Stored data:
▬▬▬

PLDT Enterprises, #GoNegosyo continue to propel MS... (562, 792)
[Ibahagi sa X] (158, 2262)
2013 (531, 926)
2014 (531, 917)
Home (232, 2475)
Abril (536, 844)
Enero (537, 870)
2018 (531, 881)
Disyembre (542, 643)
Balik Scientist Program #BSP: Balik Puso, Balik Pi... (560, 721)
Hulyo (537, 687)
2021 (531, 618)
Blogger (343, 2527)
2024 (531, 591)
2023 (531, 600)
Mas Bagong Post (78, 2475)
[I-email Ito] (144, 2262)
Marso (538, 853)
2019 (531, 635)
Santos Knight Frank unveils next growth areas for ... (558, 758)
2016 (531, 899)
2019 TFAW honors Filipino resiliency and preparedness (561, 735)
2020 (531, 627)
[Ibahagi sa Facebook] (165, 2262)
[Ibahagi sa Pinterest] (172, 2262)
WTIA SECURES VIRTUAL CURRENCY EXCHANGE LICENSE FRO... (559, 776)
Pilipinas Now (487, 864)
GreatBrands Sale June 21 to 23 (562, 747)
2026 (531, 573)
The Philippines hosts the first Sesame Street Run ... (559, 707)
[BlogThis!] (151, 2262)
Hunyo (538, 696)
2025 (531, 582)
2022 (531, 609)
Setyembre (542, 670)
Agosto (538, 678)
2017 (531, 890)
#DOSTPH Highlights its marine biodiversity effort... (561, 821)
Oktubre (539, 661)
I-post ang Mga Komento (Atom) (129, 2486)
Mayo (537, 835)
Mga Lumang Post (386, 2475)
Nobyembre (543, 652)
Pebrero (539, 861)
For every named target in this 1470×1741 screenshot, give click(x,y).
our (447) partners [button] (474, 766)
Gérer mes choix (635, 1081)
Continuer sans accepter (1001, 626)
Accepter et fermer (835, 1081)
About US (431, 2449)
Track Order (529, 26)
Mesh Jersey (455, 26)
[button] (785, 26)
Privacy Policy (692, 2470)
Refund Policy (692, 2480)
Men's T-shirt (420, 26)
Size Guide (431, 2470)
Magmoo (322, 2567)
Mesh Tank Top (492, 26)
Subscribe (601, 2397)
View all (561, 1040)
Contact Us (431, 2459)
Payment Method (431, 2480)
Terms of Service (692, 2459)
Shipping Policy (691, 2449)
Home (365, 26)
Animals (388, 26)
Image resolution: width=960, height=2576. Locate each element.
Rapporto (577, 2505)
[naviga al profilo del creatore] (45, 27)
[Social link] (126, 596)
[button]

▬▬▬

> Task: Start with the line above that contains "2014 (531, 917)" and end with the line that contains "2026 (531, 573)". Write out those lines exactly, and only those.

> Task result:
2014 (531, 917)
Home (232, 2475)
Abril (536, 844)
Enero (537, 870)
2018 (531, 881)
Disyembre (542, 643)
Balik Scientist Program #BSP: Balik Puso, Balik Pi... (560, 721)
Hulyo (537, 687)
2021 (531, 618)
Blogger (343, 2527)
2024 (531, 591)
2023 (531, 600)
Mas Bagong Post (78, 2475)
[I-email Ito] (144, 2262)
Marso (538, 853)
2019 (531, 635)
Santos Knight Frank unveils next growth areas for ... (558, 758)
2016 (531, 899)
2019 TFAW honors Filipino resiliency and preparedness (561, 735)
2020 (531, 627)
[Ibahagi sa Facebook] (165, 2262)
[Ibahagi sa Pinterest] (172, 2262)
WTIA SECURES VIRTUAL CURRENCY EXCHANGE LICENSE FRO... (559, 776)
Pilipinas Now (487, 864)
GreatBrands Sale June 21 to 23 (562, 747)
2026 (531, 573)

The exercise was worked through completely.